Il y a quelques années, des analyses ont été menées, notamment par la BNF, sur l'utilité de la numérisation et comment la mener. Ce sont des limites financières qui ont conduit à s'intéresser à l'offre de Google. Reste que beaucoup de propositions qui avaient été faites alors restent valides. Ne sacrifions pas à la logique de l'hégémonie : les vertus se perdent dans l'intérêt comme les rivières vont à la mer. J'espère, monsieur le ministre, que ce débat et les conclusions qui vous seront remises par la commission sur les fonds patrimoniaux, présidée par M. Tessier, vous inciteront à aller à contre-courant.

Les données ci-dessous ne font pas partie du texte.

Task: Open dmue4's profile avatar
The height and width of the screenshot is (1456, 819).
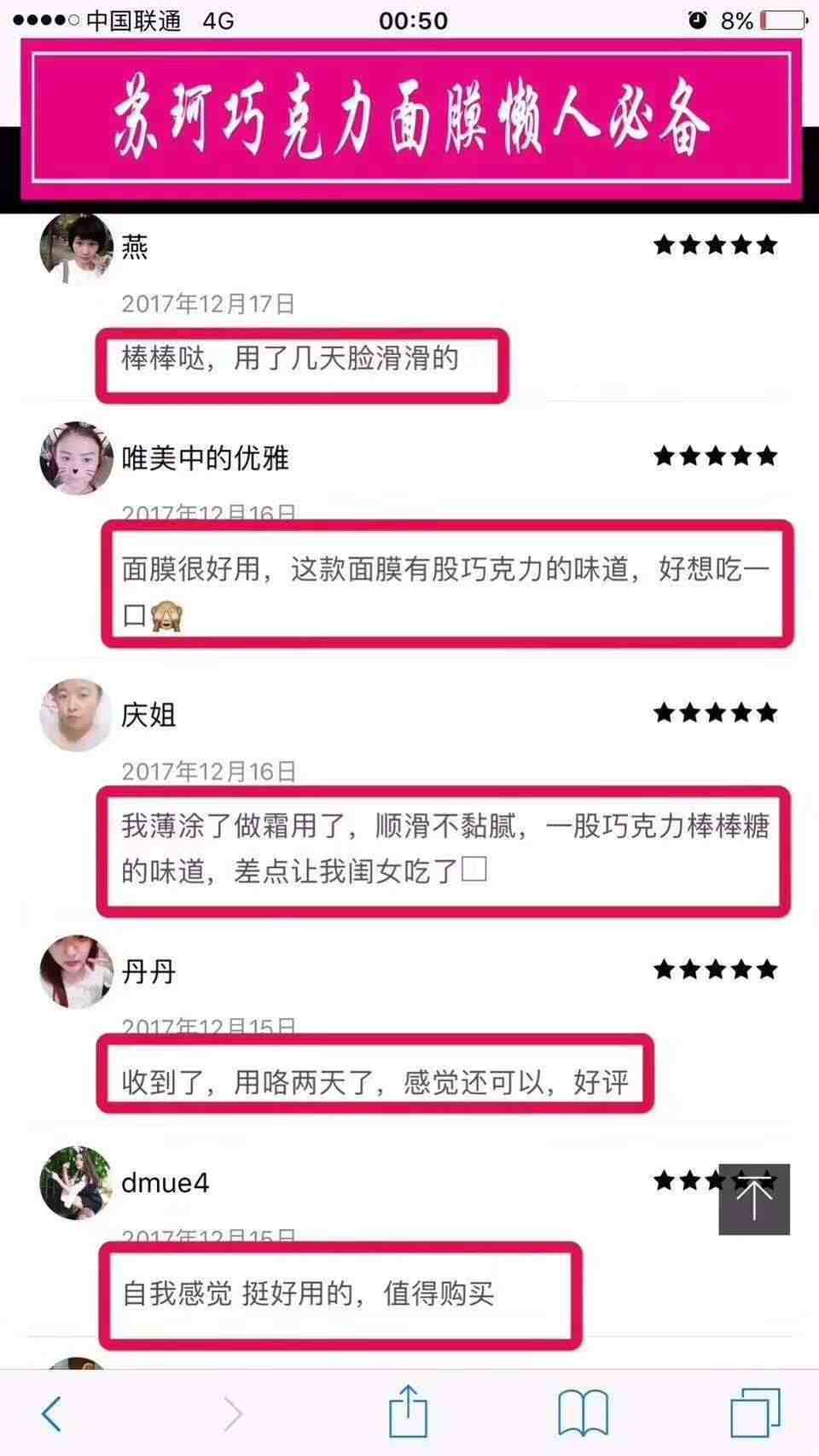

M. Jean-Pierre Leleux.  - Je remercie M. Ralite de sa question, que la commission des affaires culturelles a beaucoup encouragée et qui nous permet de faire le point. Vous avez dit vous même récemment, monsieur le ministre, que nous sommes dans une situation d'urgence, où la numérisation fond « comme un tsunami » sur l'Europe. « Soit nous regardons l'émergence du numérique se faire, soit nous le prenons à bras-le-corps », ajoutiez-vous.

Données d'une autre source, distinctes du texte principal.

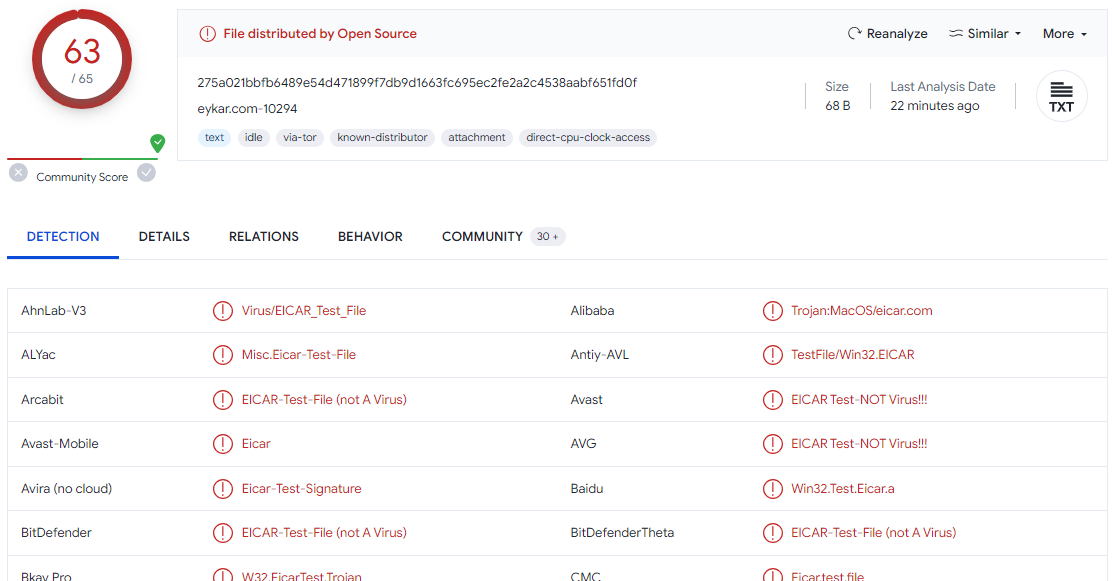Click the green community score shield check
The image size is (1114, 581).
pyautogui.click(x=157, y=143)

La diversité des arguments et des initiatives en ce domaine témoigne d'une véritable révolution dans notre relation au livre et la transmission d'un patrimoine qui nous est cher. En 2004, l'annonce d'un programme « Google books » avait provoqué une véritable levée de boucliers en Europe. L'un des critiques les plus engagés était le président de la Bibliothèque nationale de France d'alors, Jean-Noël Jeanneney, qui dénonçait la menace d'une « domination écrasante de l'Amérique dans la définition de l'idée que les prochaines générations se feront du monde » et soutenait ardemment le projet d'une bibliothèque numérique européenne, Europeana, dont le fonds français Gallica représente une part prépondérante. Depuis, des partenariats ont été conclus entre Google et de grandes bibliothèques mondiales -Oxford ou, pour la partie francophone, Lausanne, Gand et Lyon. Au total, 29 bibliothèques sont déjà associées au géant américain. Le partenariat signé en 2008 avec la ville de Lyon porte sur la numérisation de 500 000 ouvrages en français sur les dix prochaines années. L'actuel président de la BNF, Bruno Racine, envisage la possibilité de confier à un partenaire privé la numérisation d'un certain nombre de collections et d'engager des discussions avec Google pour les ouvrages français déjà numérisés. Nous les avons entendus l'un et l'autre le 7 octobre dernier. M. Racine est convaincu que nous allons trop lentement par rapport aux attentes des internautes qui souhaitent pouvoir accéder à l'exhaustivité des oeuvres, ce qui n'est pas réalisable financièrement sans l'intervention de Google. La BNF dispose de 5 millions d'euros par an pour sa base Gallica alors que, selon le directeur adjoint de la BNF, il faudrait 50 à 80 millions pour numériser les seuls fonds de la IIIe République, soit soixante dix ans d'une activité éditoriale intense. M. Jeanneney juge, quant à lui, l'exhaustivité contraire au principe même de l'effort, qui consiste « à choisir parmi l'immensité des parutions afin d'offrir un fil d'Ariane dans l'exploration de notre héritage culturel, évitant ainsi son a ennemi : le vrac ». La mise à disposition d'une sélection d'ouvrages pourrait se faire par Gallica au moyen d'une indexation définie par la bibliothèque elle-même.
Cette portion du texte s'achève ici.